There is another way to bend them for sure: Use a heat source that is significantly smaller than the bottom of the pan. That'll kill it too :bat:


----------



## sudsy9977 (Dec 4, 2016)

Can you use very little to almost no oil when cooking with these pans? I can't use a lot of fats in my meals and would rather use these than nonstick. Ryan


----------



## miggus (Dec 4, 2016)

Hmm it depends on what you will make exactly. Generally speaking, I would tend to "no" - you will need at least a bit if oil for frying tasks if the original ingredients contain none. For example, pancakes will stick if you use no oil at all.


----------



## Mucho Bocho (Dec 4, 2016)

I hate to burst everyone's bubble but Debyuer pans do not want to be pre seasoned. You're only kidding yourself if you think it's going to last. They will blacken and patina properly by just using them. At least that what happens with the eight or so i have.


----------



## PalmRoyale (Dec 4, 2016)

De Buyer explains on their FAQ page how to season it (just found out :biggrin: ) to speed up the process. I think they would know better than you how to treat the pans they produce.


----------



## daveb (Dec 4, 2016)

Shots Fired!:nunchucks:


----------



## DamageInc (Dec 4, 2016)

PalmRoyale said:


> De Buyer explains on their FAQ page how to season it (just found out :biggrin: ) to speed up the process. I think they would know better than you how to treat the pans they produce.



I forgot how the manufacturer is always right no matter what. I guess maybe I should go pick up a Henckels pull-thru sharpener and start sharpening knives the correct way.


----------



## miggus (Dec 4, 2016)

It really is not so much of a big deal with forged iron pans. They will take a patina super quickly. Rub some oil on it, put it in the oven, done. I didn't even do that, just heated the thing on the stove with some oil and started cooking, it worked pretty well already. So no reason to get scientific about it - some heat and some grease, and the pan will do its job :surrendar:


----------



## aboynamedsuita (Dec 4, 2016)

DamageInc said:


> I forgot how the manufacturer is always right no matter what.

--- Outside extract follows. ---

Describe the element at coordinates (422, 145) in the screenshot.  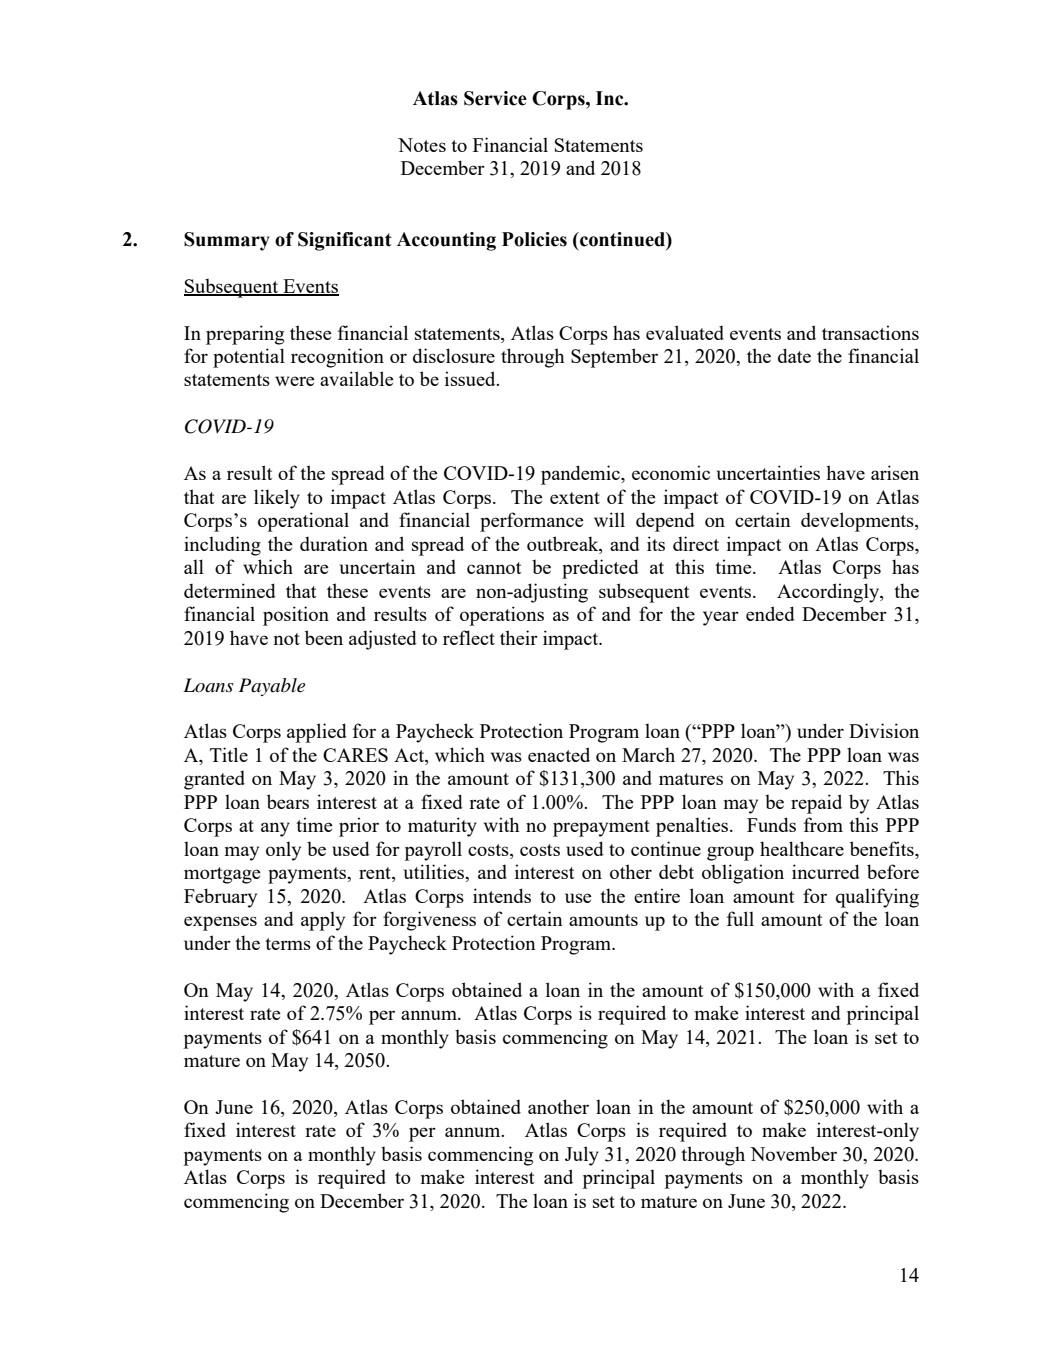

I guess maybe I should go pick up a Henckels pull-thru sharpener and start sharpening knives the correct way.



:doublethumbsup:

I think I'll maybe start using the steel to "sharpen" my knives as many claim


----------



## mise_en_place (Dec 4, 2016)

Doing the method described in the OP certainly will season your pans, but like a forced patina, the finish will be overtaken (and better for it) if you actually use the pan frequently.


----------



## boomchakabowwow (Dec 29, 2016)

i quit caring about the seasoning on mine. it is blotchy, gone from areas, super seasoned on some areas..i fried a piece of deer meat and it even pulled up some seasoning. granted i did pull it up, before the meat hit that perfect sear point where it releases by itself. duh.

i'm taking it camping in a few weeks to hunt more deer. that pan is about to see hell.


----------



## boomchakabowwow (Dec 29, 2016)

just watched a youtube video..this lady's pan was black like coal!! like a cast iron pan. she must use it everyday for things..


----------